Die meist aus dem südlichen Afrika stammenden Flüchtlinge attackiert Saied offen rassistisch und schimpft sie "migrantische Horden". Saied befeuert die fremdenfeindliche Stimmung in Tunesien aktiv und verbreitet sogar die Verschwörungstheorie von einem "schwarzafrikanischen Plan". Es gebe einen "seit Beginn des 21. Jahrhunderts ausgeheckten kriminellen Plan". Dieser habe das Ziel, die "demografische Zusammensetzung Tunesiens" zu verändern. Die Afrikanische Union (AU) hat die Äußerungen des tunesischen Präsidenten über Migranten als "schockierend" zurückgewiesen. AU-Kommissionspräsident Moussa Faki Mahamat forderte von Saied offiziell, die "rassistische Hassrede" zurückzunehmen. Doch Saied zeigt sich unbeeindruckt. Er schürt rassistische Stimmungen gegen Minderheiten, um die eigene Bevölkerung abzulenken. Daher kommt es regelmäßig zu gewalttätigen Übergriffen auf schwarze Menschen.

Wie Robespierre ohne Guillotinen

Mit diesem Präsidenten dürfte eine humanitäre Lösung der Migration moralisch heikel werden. Saied hat 2021 in einem kalten Staatsstreich das Parlament entlassen und regiert seither als Autokrat per Verordnungen. Stück für Stück beseitigt der Präsident die letzten Errungenschaften des Arabischen Frühlings. Reihenweise werden Oppositionelle, Journalisten und Gewerkschafter inhaftiert. Die wirtschaftliche Lage ist miserabel, Massenarbeitslosigkeit kennzeichnet die Lage, selbst Engpässe bei Nahrungsmitteln und Medikamenten sind Alltag und die Inflation verschärft die Lage zusätzlich. Neben den Flüchtlingen aus Mali, Tschad und Niger wollen daher auch immer mehr Tunesier nach Europa fliehen.

Jura-Professor Saied stilisiert sich in der heimischen Presse als Mann der Bescheidenheit, der in einer einfachen Beamtenwohnung lebt und mit Bus und Bahn umherfährt.

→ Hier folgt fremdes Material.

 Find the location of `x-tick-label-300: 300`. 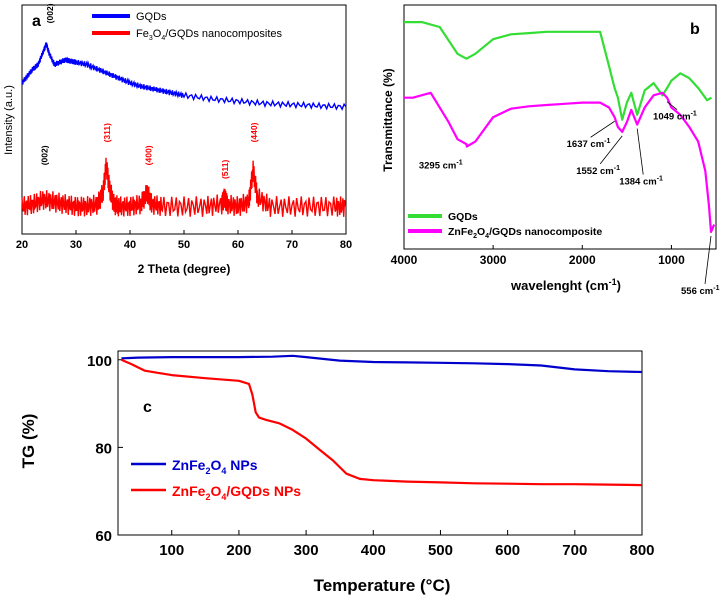

x-tick-label-300: 300 is located at coordinates (306, 550).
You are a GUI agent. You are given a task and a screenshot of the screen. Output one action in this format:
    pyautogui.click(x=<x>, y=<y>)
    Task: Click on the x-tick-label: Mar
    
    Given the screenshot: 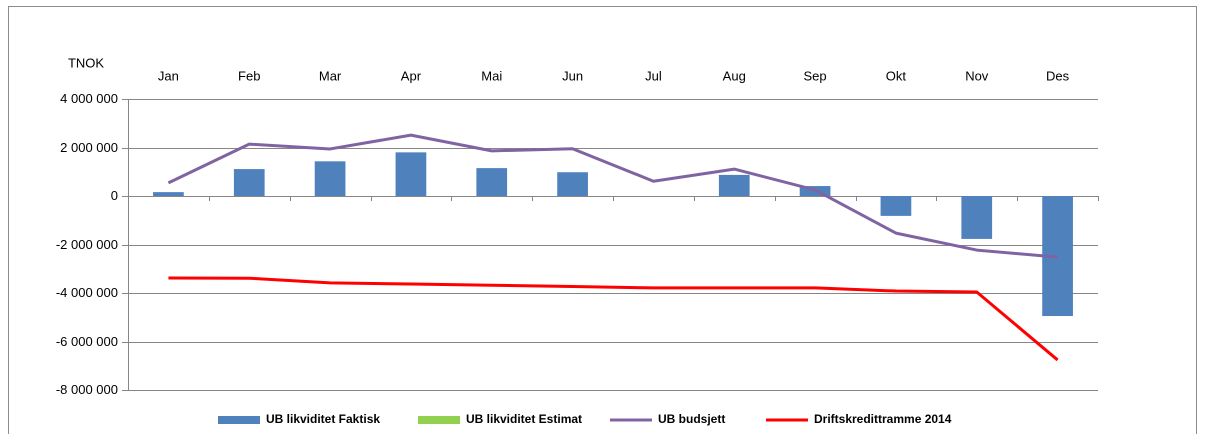 What is the action you would take?
    pyautogui.click(x=330, y=76)
    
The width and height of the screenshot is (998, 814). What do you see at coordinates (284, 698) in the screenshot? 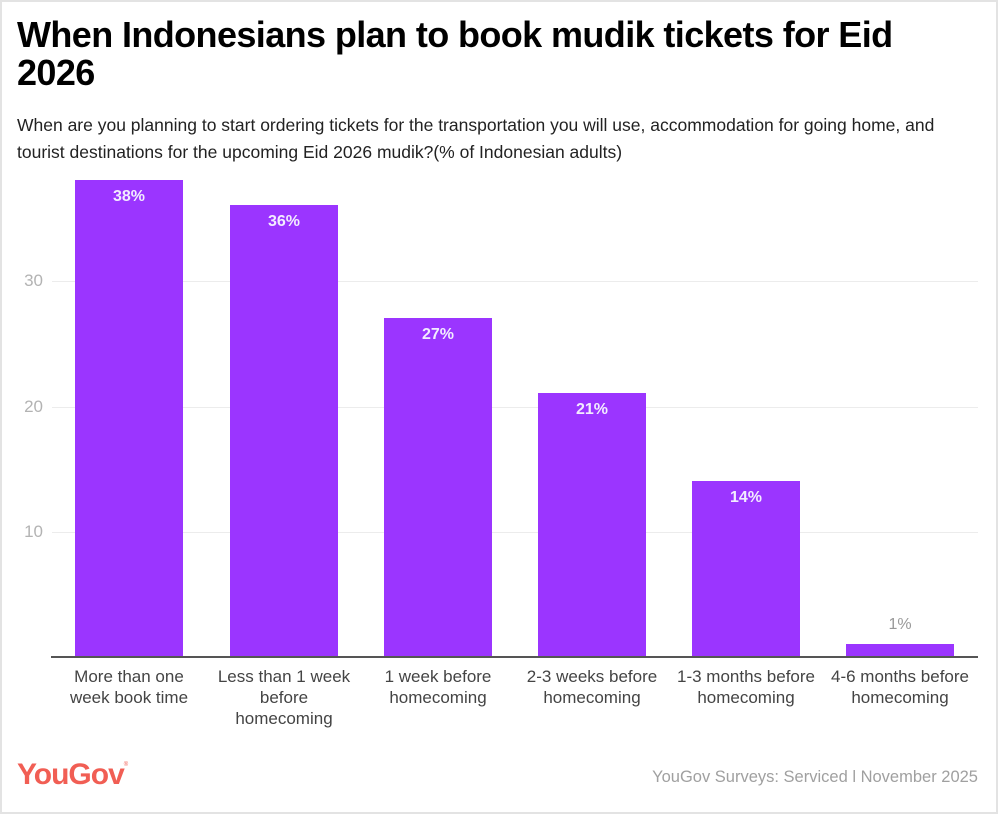
I see `x-axis-category-label: Less than 1 week before homecoming` at bounding box center [284, 698].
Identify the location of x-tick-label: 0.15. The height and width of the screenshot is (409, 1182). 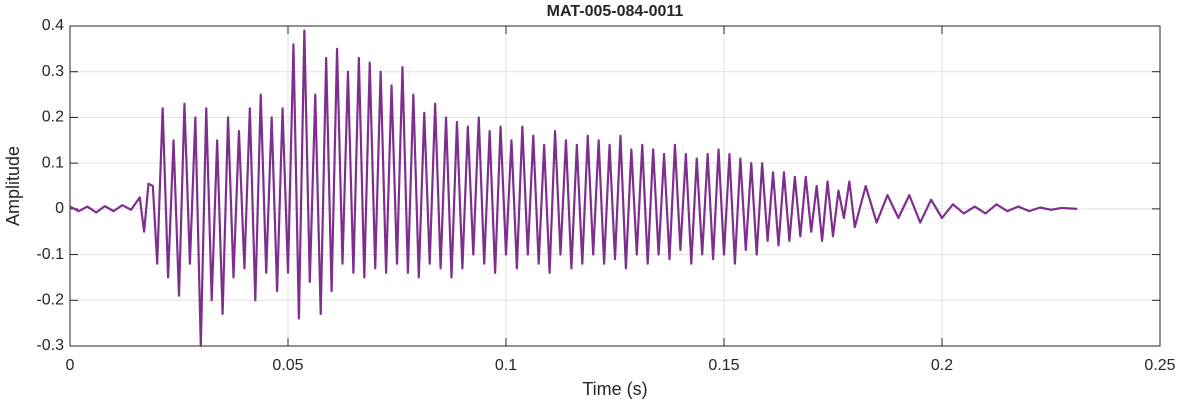
(724, 366).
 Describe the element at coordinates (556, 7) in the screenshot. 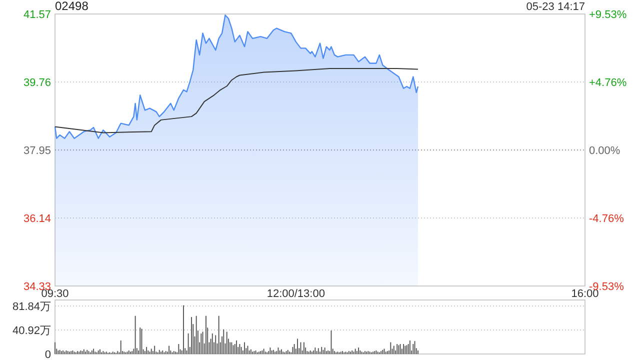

Er spricht bewusst Hocharabisch und gibt sich als Bildungsislamist, der konservativ-muslimische Werte verteidigt. Seine Gefolgsleute in Tunesien beschreiben ihn als redlichen Arzt eines an Korruption erkrankten Volkes. Die Arzt-Metapher spielt auf seinen Onkel väterlicherseits, Hicham Saied an. Der war der erste Kinderarzt in Tunesien, der in den 1970er Jahren durch die Trennung Siamesischer Zwillinge weltweite Bekanntheit erlangte. Um Tunesien zu kurieren, braucht Saied die Wirtschaftshilfe aus Europa also dringend. Das Land hat nur noch für drei Monate Devisenreserven. Finanzminister Siham Nemsieh warnt bereits öffentlich, dass der "Bankrott des Staates" drohe. Ohne ein Rettungsabkommen mit dem IWF scheint die Zahlungsunfähigkeit unvermeidlich. Die Zahlungen der EU sind für das wirtschaftlich angeschlagene Land daher eine Rettung in letzter Minute. Saied könnte damit seine wankende Macht retten. Die Menschenrechte von Flüchtlingen bis Oppositionellen sind ihm dabei ziemlich egal. Das französische Magazin "Le Point" beschreibt die Strategie des rücksichtslosen Juristen, der zur Verteidigung der Republik eine Terrorherrschaft begründet, so: Saied sei "wie Robespierre, nur ohne Guillotinen".